Intraoperative neuromonitoring in spine deformity surgery: modalities, advantages, limitations, medicolegal issues - surgeons' views

Abstract

In spine deformity surgery, iatrogenic neurologic injuries might occur due to the mechanical force applied to the spinal cord from implants, instruments, and bony structures, or due to ischemic changes from vessel ligation during exposure and cord distraction/compression during corrective manoeuvres.Prompt reaction within the reversible phase (reducing of compressive/distractive forces) usually restores functionality of the spinal cord, but if those forces continue to persist, a permanent neurological deficit might be expected.With monitoring of sensory pathways (dorsal column-medial lemniscus) by somatosensory-evoked potentials (SSEPs), such events are detected with a sensitivity of up to 92%, and a specificity of up to 100%.The monitoring of motor pathways by transcranial electric motor-evoked potentials (TceMEPs) has a sensitivity and a specificity of up to 100%, but it requires avoidance of halogenated anaesthetics and neuromuscular blockades.Different modalities of intraoperative neuromonitoring (IONM: SSEP, TceMEP, or combined) can be performed by the neurophysiologist, the technician or the surgeon. Combined SSEP/TceMEP performed by the neurophysiologist in the operating room is the preferable method of IONM, but it might be impractical or unaffordable in many institutions. Still, many spine deformity surgeries worldwide are performed without any type of IONM. Medicolegal aspects of IONM are different worldwide and in many cases some vagueness remains.The type of IONM that a spinal surgeon employs should be reliable, affordable, practical, and recognized by the medicolegal guidelines. Cite this article: EFORT Open Rev 2020;5:9-16. DOI: 10.1302/2058-5241.5.180032.
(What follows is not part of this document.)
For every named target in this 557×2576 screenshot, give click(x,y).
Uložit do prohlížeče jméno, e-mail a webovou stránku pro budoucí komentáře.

Keywords: intraoperative neuromonitoring; medicolegal issue; motor potentials; neurological deficit; safety; spinal deformity.

Fig. 1

Normal and altered somatosensory-evoked potentials (SSEPs): SSEP loss on left lower limb, concomitant to transcranial electric motor-evoked potential (TceMEP) loss (see Fig. 2.); blue line – baseline SSEP, purple line – SSEP during osteotomy; upper lines represent cortical, lower lines cervical responses; latency 27% (29.5 to 40.3 msec) of cervical response after stimulation of posterior tibial nerve; reduction of amplitude in left lower limb 76% (0.46 to 0.11) – red circles; rest of figure represents normal SSEPs.

Fig. 2

Normal and altered motor-evoked potentials (MEPs): upper lines represent response of tibialis anterior, lower lines of abductor hallucis muscles; no response in both left lower limb muscles on the left side, normal response on the right side.

Fig. 3

Free-running and triggered electromyography (EMG); two purple lines on the left side show free-running EMG recorded in the upper and lower parts of the rectus abdominis muscle; right side – adequate response in left inferior rectus abdominis muscle after triggering of T10 left pedicle, indicating that there is no breach of pedicle.